Recently, I turned 30 and began reflecting on the past decade of my life. Sometimes it feels like a lifetime, and other times it feels like yesterday that I packed my bags and moved out of my parents’ home into a completely new country.
I never went to university, I don’t have kids, and I haven’t climbed a career ladder. But what I have done is explore the world, uncover parts of myself I didn’t know existed, and chase what truly makes me feel alive.
I moved to a foreign country at 19, spent a year solo in Australia, backpacked through Vietnam on my own, returned to Amsterdam, traveled constantly, danced at countless festivals, took a year off work just to wander, and lived on a rural farm in Australia. And along the way, I discovered love, yoga, and my passion for wellness and self-growth. Each experience has shaped me in ways I deeply appreciate.
How Travel Became My Escape and Teacher
What most people don’t know about my travels is that it all started as an escape. Losing someone I loved at an early age left me with grief I didn’t know how to handle. I didn’t know how to face those feelings, so the only thing I knew to do was run. Travel became my escape, a way to feel alive again, to breathe, and to forget, even if just for a little while.
Amsterdam was where that escape turned into something magical. I had some of the best years of my life there, late-night parties, endless festivals, and friendships that still feel like family today. I discovered independence, joy, and a sense of freedom I hadn’t known before. Travel wasn’t just a distraction, it was teaching me about myself in ways I didn’t even realize at the time.
After Amsterdam, I decided to go to Australia for the first time. My sister was there, which felt comforting, and we have some wonderful memories together. But the grief and inner struggles I had been running from started surfacing, which I didn’t realize at the time. I acted out my feelings in ways that weren’t healthy. I didn’t feel fully like myself, and I had the urge to run again… back to Amsterdam, where it felt safe.
Before returning to Amsterdam, I spent two incredible weeks in New Zealand with my best friends from Amsterdam. Those weeks reminded me of the joy of connection, laughter, and shared adventure. After that, I decided to go on a solo backpacking trip in Vietnam for a month. That was an experience that would become one of the most transformative trips of my life.
Finding Confidence and Healing Through Solo Travel
Vietnam was different. Completely on my own, I had no safety net, no familiar faces. Just me, a backpack, and a world I hadn’t yet discovered. At first, it was intimidating, but I decided to give it a go. I bought a ticket to North Vietnam for a month, and after that, a ticket home from South Vietnam. Everything else, I promised myself I’d go with the flow and see where life would take me.
------------
SET EXERCISE: Can you extend the travel essay about turning 30, picking up right after its final paragraph? The rows that come next have no connection to the travel essay.
------------
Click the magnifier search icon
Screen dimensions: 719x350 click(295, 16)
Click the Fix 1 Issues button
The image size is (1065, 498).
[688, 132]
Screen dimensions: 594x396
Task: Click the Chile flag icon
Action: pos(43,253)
------------
RESPONSE BELOW:
As I stayed only in hostels, I met incredible people from all over the world. Every night there was something fun to do, and I loved how some of the friends I met in Hanoi I ran into again in Ho Chi Minh. At the same time, I had the freedom to make my own decisions, go home whenever I wanted, join someone for dinner, or do my own thing. That freedom was liberating.
Slowly, I realized that being alone didn’t mean being lonely. I had space to listen to myself, to make choices for myself, and to face challenges I would have otherwise avoided. Traveling solo taught me more about who I am than I could have imagined. I discovered resilience I didn’t know I had, confidence in my own judgment, and a joy in my own company.
Each bus ride, street corner, and small adventure became a lesson in trust. Trust in myself, my instincts, and my ability to navigate the unknown. That month in Vietnam was transformative. For the first time, I felt the deep satisfaction of standing on my own, fully responsible for my experiences, yet completely capable of handling them.
Returning Home and Facing Myself
After many years and different countries, I felt a pull back to Estonia. The feelings that I was escaping from piled up and showed up as anxiety. Anxiety became so big that it made me realize that no amount of travel could replace inner work.
I moved back home to my parents, took a year off from working, and that’s when I found guidance in Osho books. I started learning new patterns, new mindset shifts, and tools on how to heal.
One thing is sure that when you really want to heal, it takes time!! There is no quick way around it, but one thing is sure that when you do have the right tools and you are willing to put in work, then every day you get better and you start feeling lighter. The way there is not easy, but it’s so worth it.
Two years later, I met my now boyfriend, and for the first time, I experienced a healthy relationship where I felt heard and loved. Together, we moved to a farm in Australia for 1.5 years. It was incredible, but also isolating for a social person like me. The solitude forced me to dive into personal growth, yoga, and wellness, helping me reconnect with myself.
Australia and Bali: Isolation, Growth, and Finding My Passion
Australia was an incredible experience, especially now that I’m looking back. We had some awesome adventures, incredible experiences, but also some very tough times being so isolated as such a social being as I am.
During the high season, Indrek was working A LOT, and I was alone most of the time. This brought up feelings that hadn’t surfaced before, and I realized that even though I thought I had grown over the years, there were still parts of myself I hadn’t fully healed.
The biggest lesson I learned during that time was how much I still hadn’t truly felt my feelings. When I was sad, my instinct was to run or distract myself. Like going out with friends, doing something fun, basically anything to avoid sitting with the sadness.
It was a challenging time, but also a turning point in my life. I dove into personal growth, yoga, and wellness practices, seeking ways to reconnect with myself and find grounding. Those months taught me lessons I couldn’t have learned anywhere else. I will forever be grateful for that time, because it ultimately led me to Bali, where I completed my yoga teacher training and discovered my true passion: writing, bringing people together, spreading positivity, and fully enjoying life. I’m still on this journey, but now I see why everything I’ve been through was necessary. Each challenge taught me resilience, independence, and self-love. Life hasn’t always been easy, but I’ve chosen to focus on its beauty and lessons.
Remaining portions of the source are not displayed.